CMBS market steady despite widening spreads
Fed cited "noticeable" market conditions in Sept. minutes
Despite concern from some – including the Federal Reserve – about widening spreads on investment-grade commercial mortgage-backed securities, metrics on CMBS issuances and falling delinquencies indicate a fairly sunny outlook.
In minutes detailing the Federal Reserve’s meeting last month – in which the Fed decided it would maintain interest rates near zero – the central bank noted that spreads on CMBS “widened noticeably in August, reportedly a result of heavy issuance as well as the increased volatility in broader financial markets.”

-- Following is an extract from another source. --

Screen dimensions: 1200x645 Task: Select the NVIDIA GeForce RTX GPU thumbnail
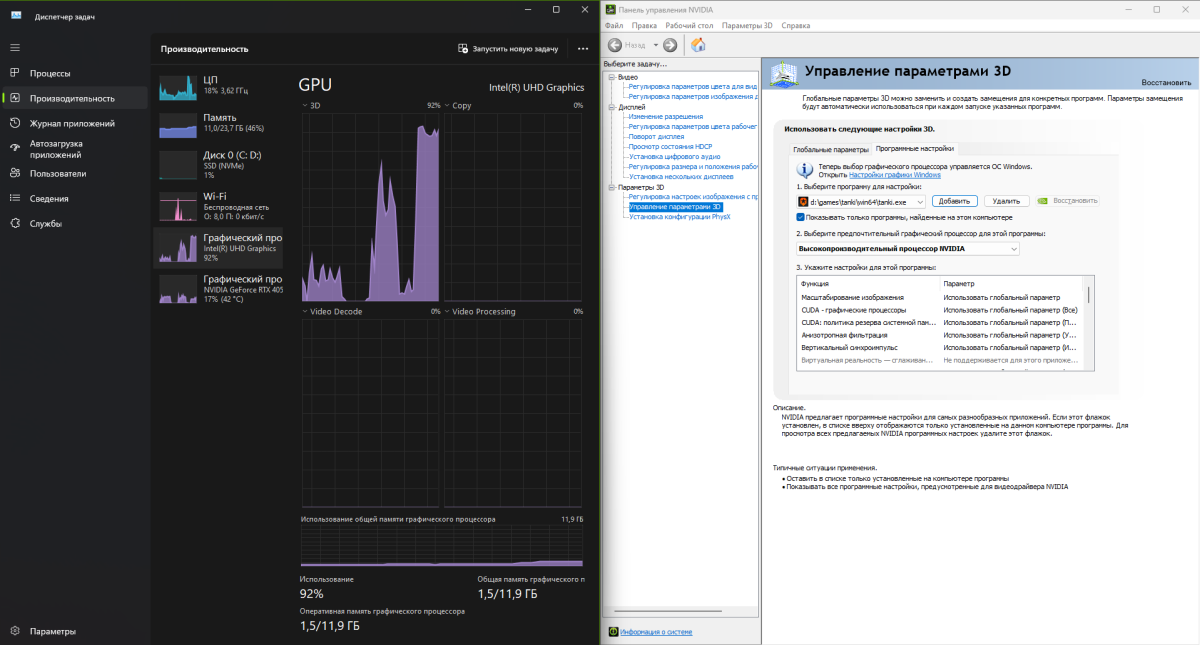point(178,289)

But analysts have pointed to metrics indicating such conditions as more of a temporary blip than a sign of a more pronounced slowdown in the controversial market.

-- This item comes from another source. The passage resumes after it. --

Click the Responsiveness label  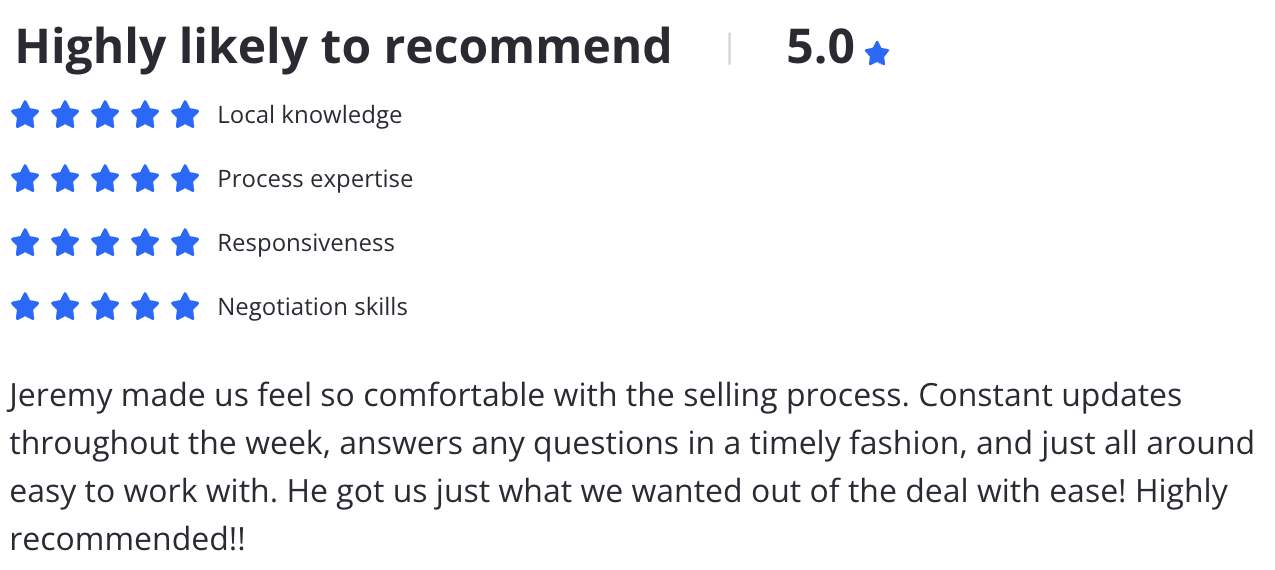pos(306,243)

“There has been a widening of spreads,” Sean Barrie of CMBS analytics firm Trepp told The Real Deal, citing “a lot of deals stacking the opposite ends of the spectrum” in terms of loan-to-value ratio. Barrie noted, however, that so far October has “seen spreads stay even keel,” which he characterized as a “good sign.”

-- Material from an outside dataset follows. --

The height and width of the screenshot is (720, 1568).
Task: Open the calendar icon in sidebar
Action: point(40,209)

Widely viewed as the sparkplug to the financial crisis in 2008, the CMBS market has returned with a vengeance this year. In the first half of 2015, new securitized loans based on New York City properties rose 47 percent year-over-year, climbing from $7.83 billion to $11.54 billion — the highest total in the first half of any year since the crisis, according to Trepp data.
Essentially, securitization allows a bank or lender to issue a mortgage, then re-package it into bonds tied to the loan’s performance and sell them off to investors. The lender is paid to securitize the loan, and uses that payment to issue additional mortgages, creating a high volume of packaged loans for potential real estate investors.
Also boding well for the rising CMBS market is that delinquency rates — the number of loans that have delinquent payments divided by the total number of loans held by the institution — fell around 17 basis points in September, to 5.28 percent across all property types, according to Trepp.
Data from credit ratings agency Fitch, meanwhile, pegged that number at 4.46 percent in September – down six basis points from August and down 31 basis points year-over-year.
CMBS issuances, however, slowed down in early September. Total issuances in the third quarter was $22.1 billion – the third consecutive period of declining volume in the CMBS market – to bring the year-to-date total to $73.6 billion, Trepp said.
While issuances were projected to hit $115 billion to $125 billion in 2015, the firm now expects total issuances between $100 billion to $105 billion this year.
Still, dropping delinquency rates and relative strong issuance volumes has analysts bullish on the CMBS market’s outlook. “We like what we see,” said Barrie, adding that while “a lot of people thought we’d see a huge spike in issuances, the market’s leveled out.”